Prompt:
Copy only the lines from the one with "614x376 pixels. At" through the end of the records, exactly as they stand. No pictures belong in the copy.

━━━━━━━━━━

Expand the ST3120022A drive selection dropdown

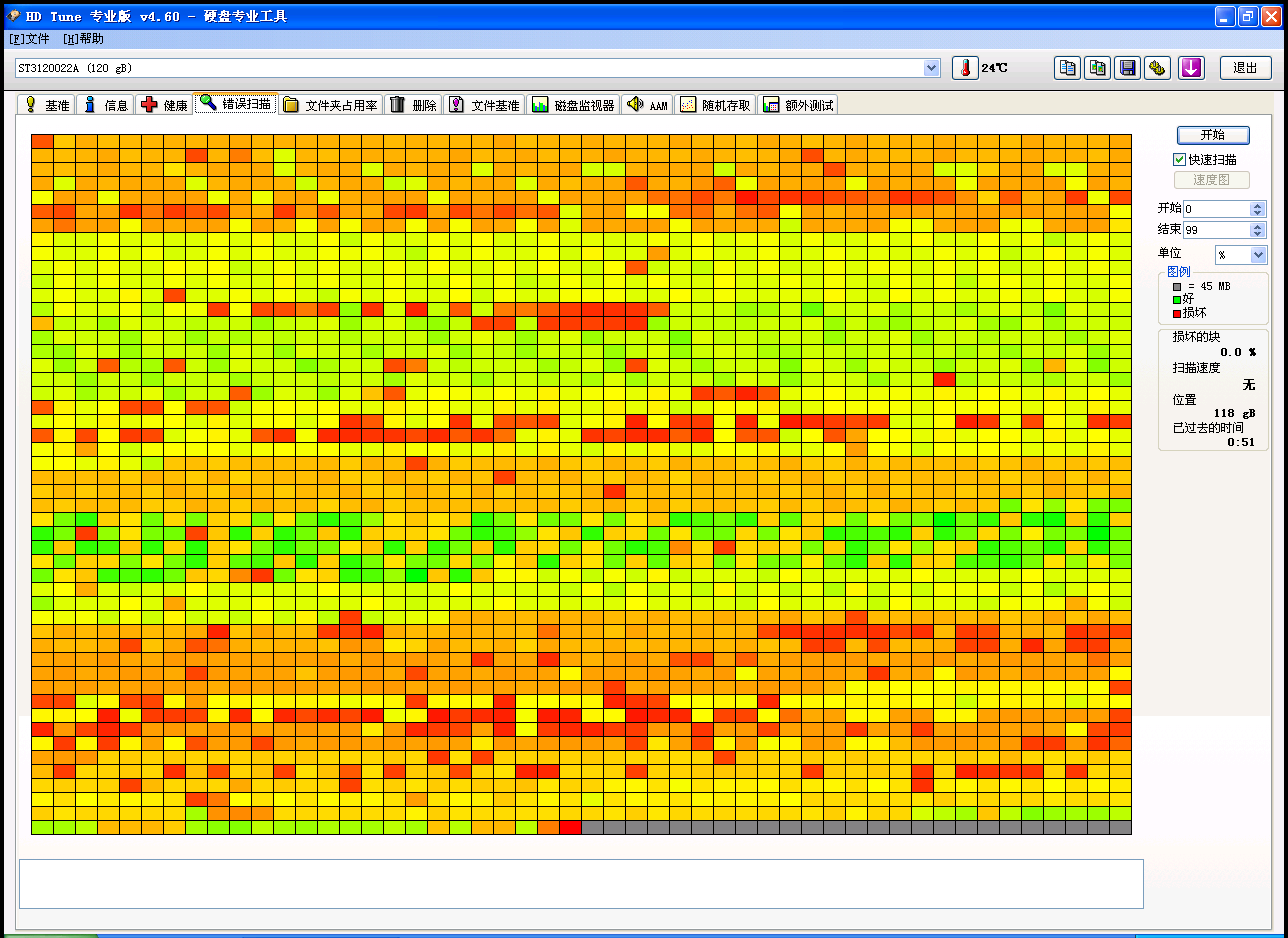932,68

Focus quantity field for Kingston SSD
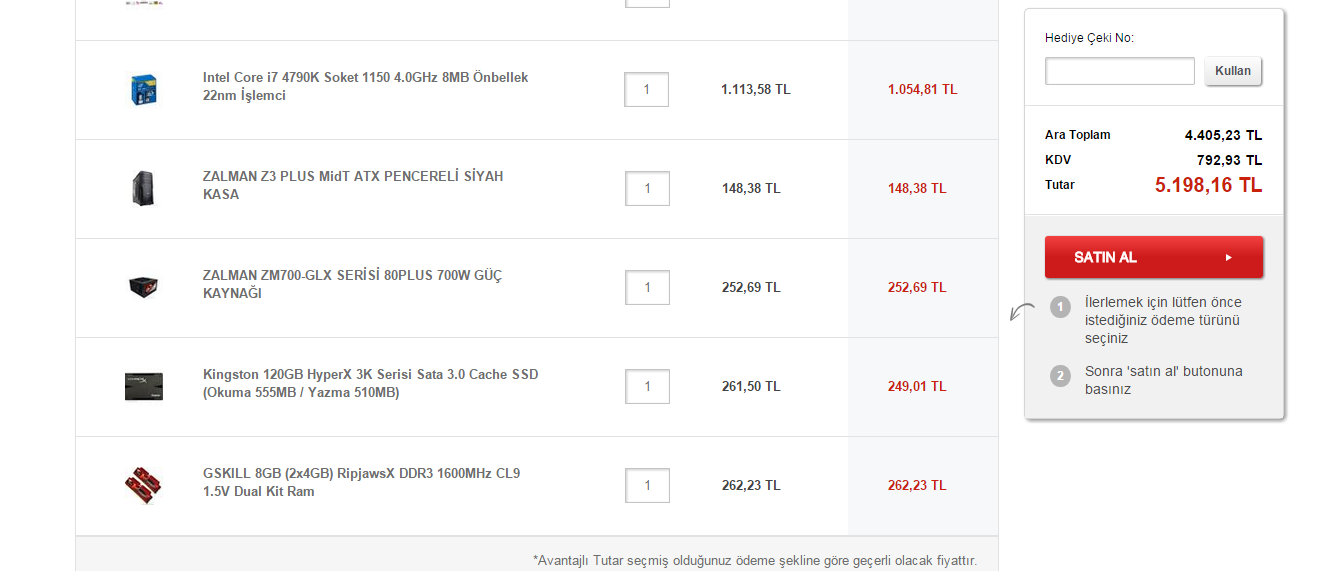click(x=647, y=386)
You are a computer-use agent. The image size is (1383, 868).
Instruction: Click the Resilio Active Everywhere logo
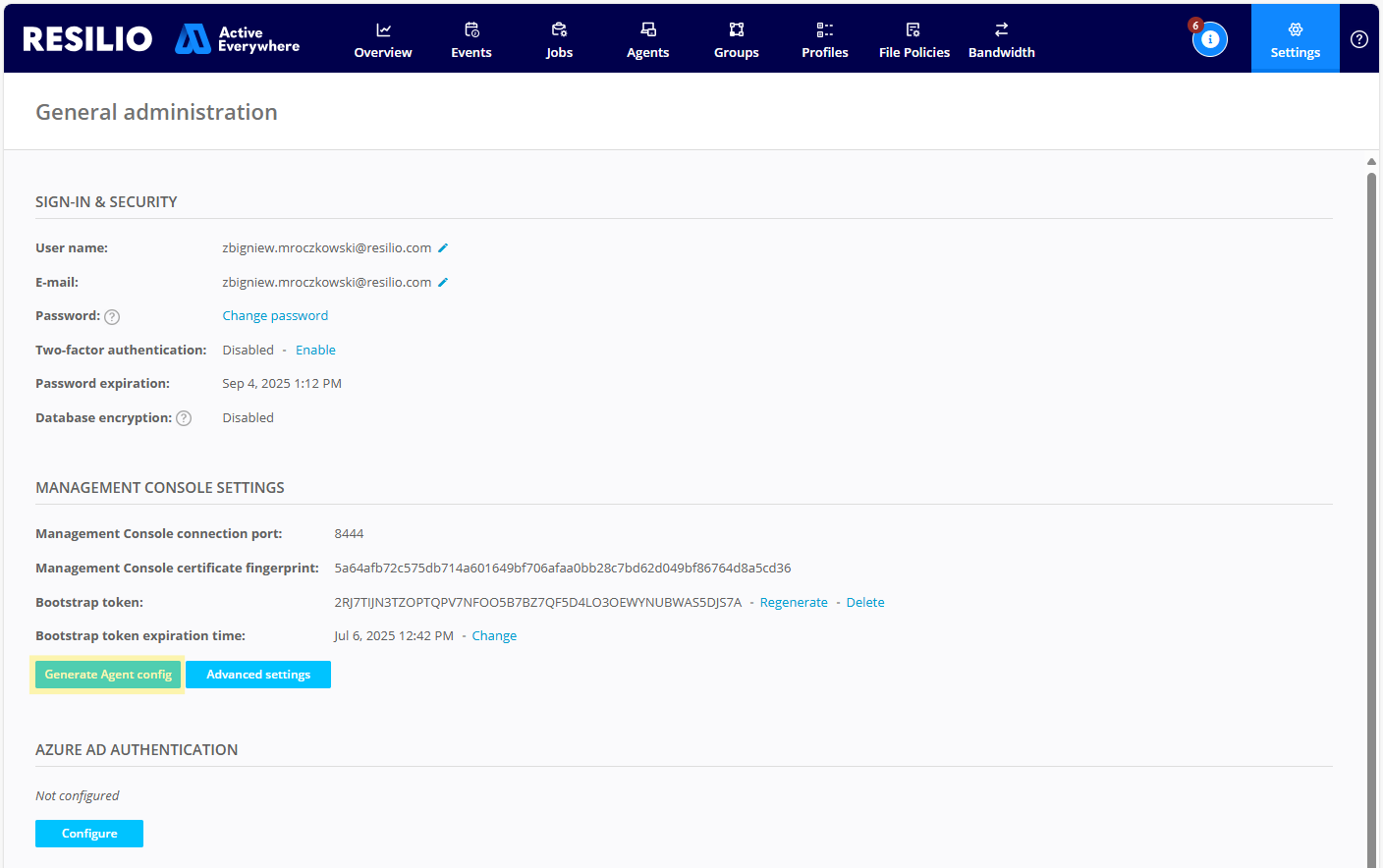click(x=161, y=39)
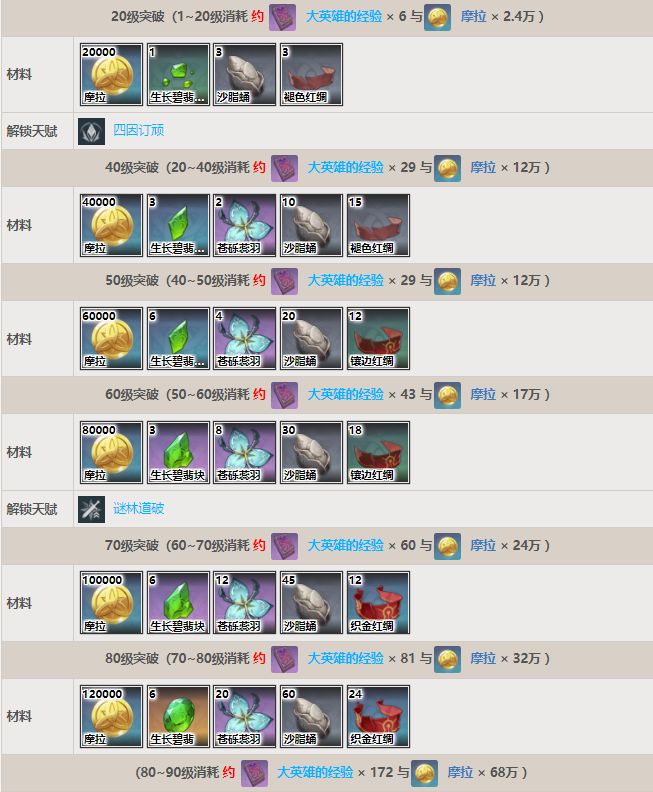Viewport: 653px width, 792px height.
Task: Select the 生长碧翡 sliver icon with quantity 1
Action: pyautogui.click(x=178, y=74)
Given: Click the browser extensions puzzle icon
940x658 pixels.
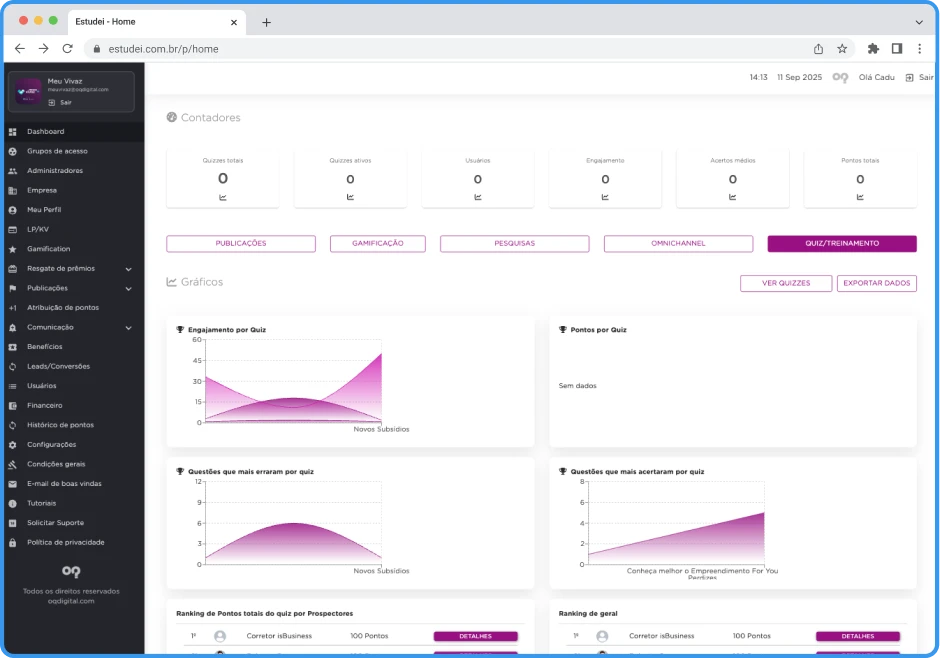Looking at the screenshot, I should (x=873, y=48).
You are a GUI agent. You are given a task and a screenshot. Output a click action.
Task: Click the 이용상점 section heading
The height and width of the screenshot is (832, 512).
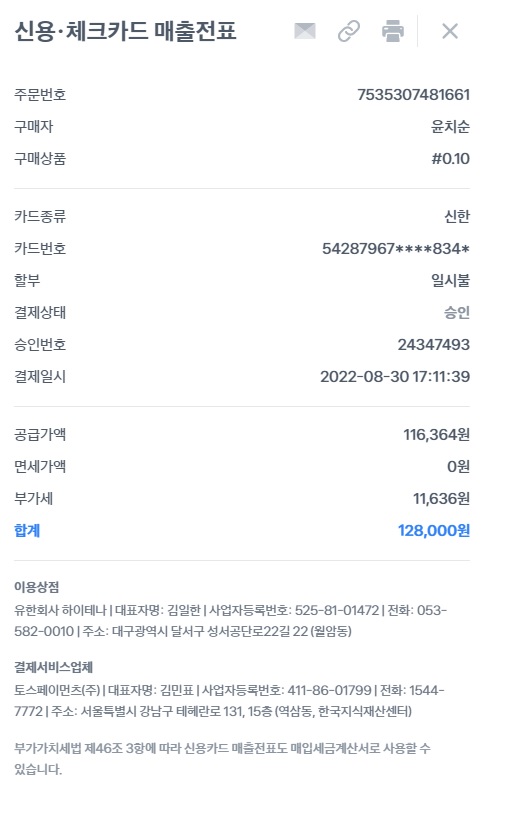click(37, 587)
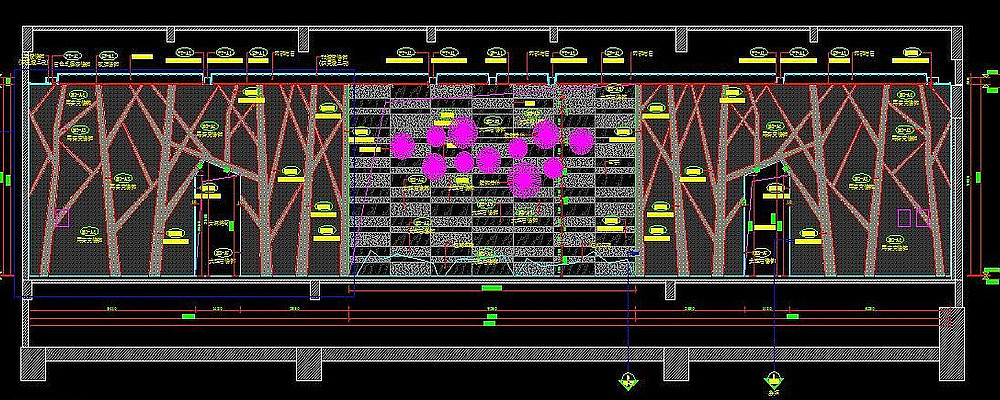
Task: Click the right section marker symbol at bottom
Action: point(774,380)
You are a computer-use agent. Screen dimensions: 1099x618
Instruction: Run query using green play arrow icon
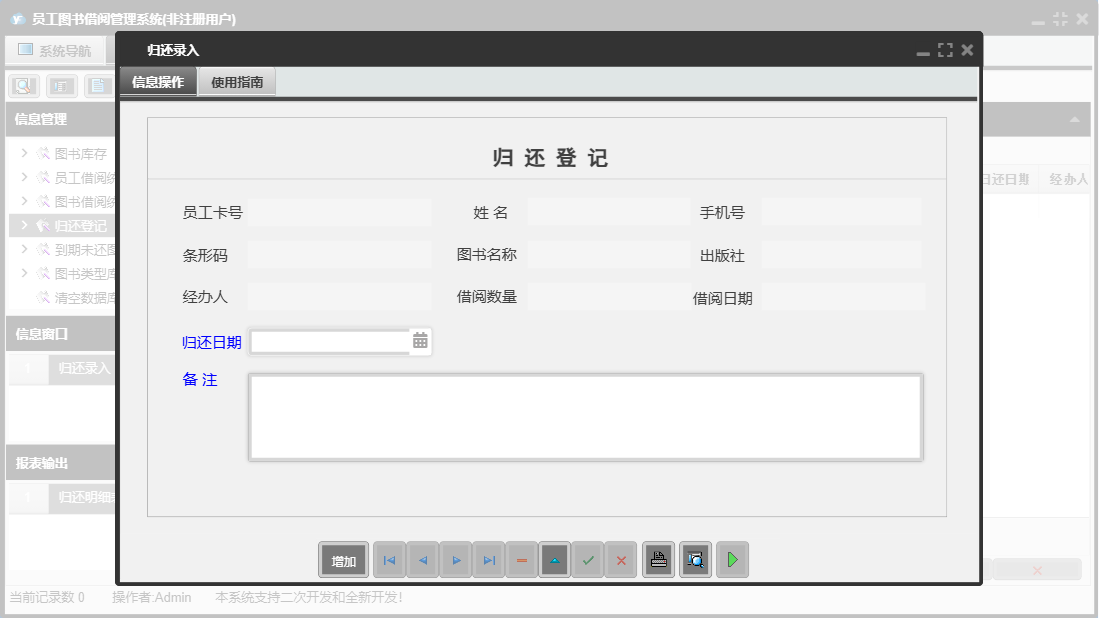coord(732,559)
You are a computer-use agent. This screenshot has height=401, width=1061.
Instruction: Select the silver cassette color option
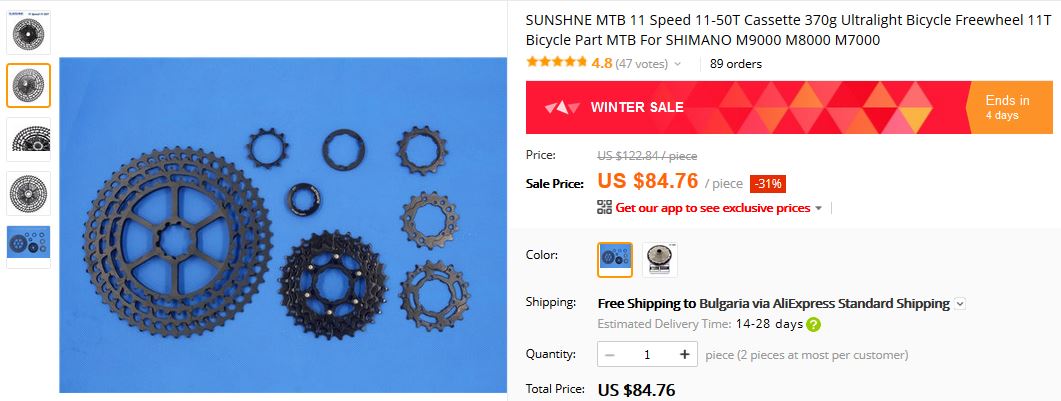point(660,260)
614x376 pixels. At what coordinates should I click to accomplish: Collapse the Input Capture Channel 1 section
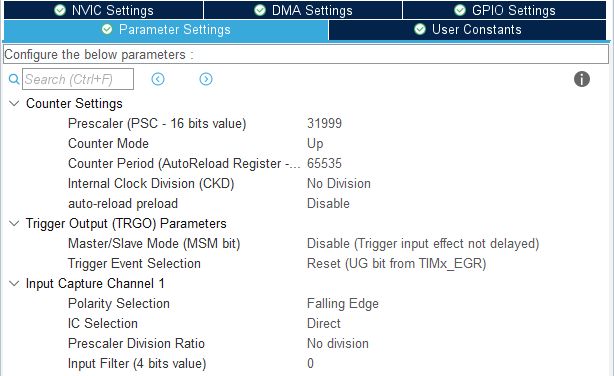click(14, 283)
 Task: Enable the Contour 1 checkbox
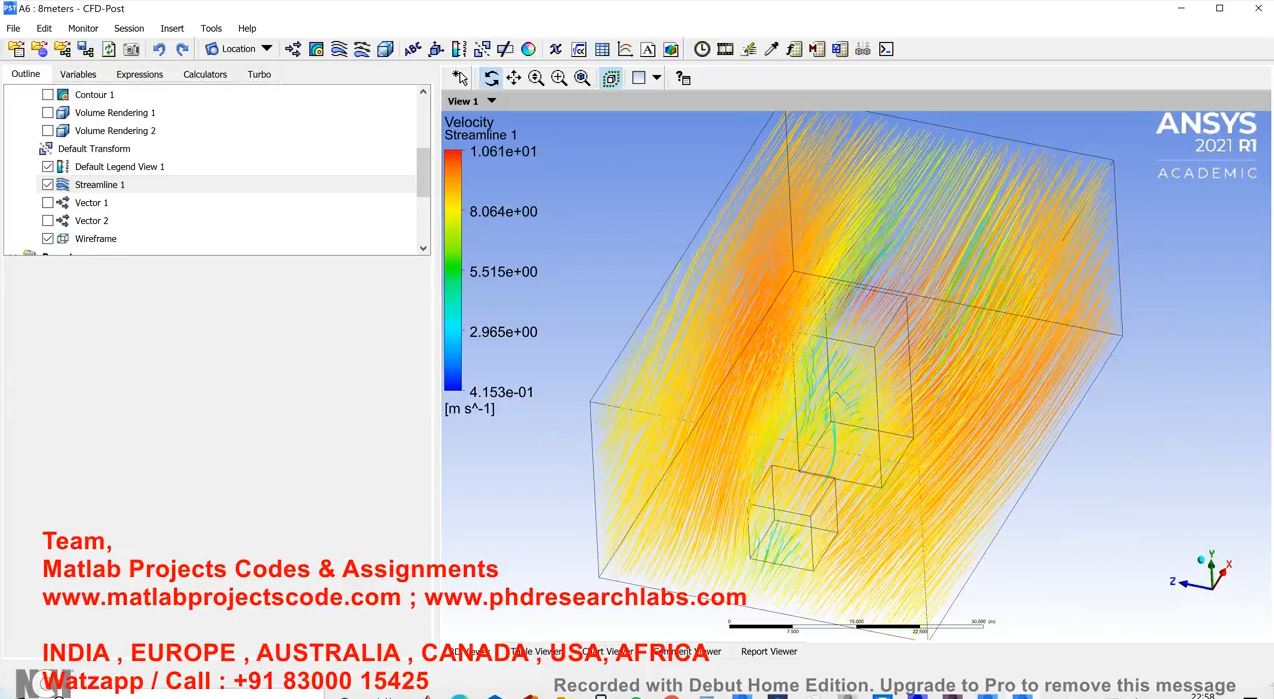coord(47,95)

━━━━━━━━━━

Finished task:
614x376 pixels. At what coordinates should I click to accomplish: Collapse the Input Capture Channel 1 section
click(14, 283)
 Task: Enable the Contour 1 checkbox
coord(47,95)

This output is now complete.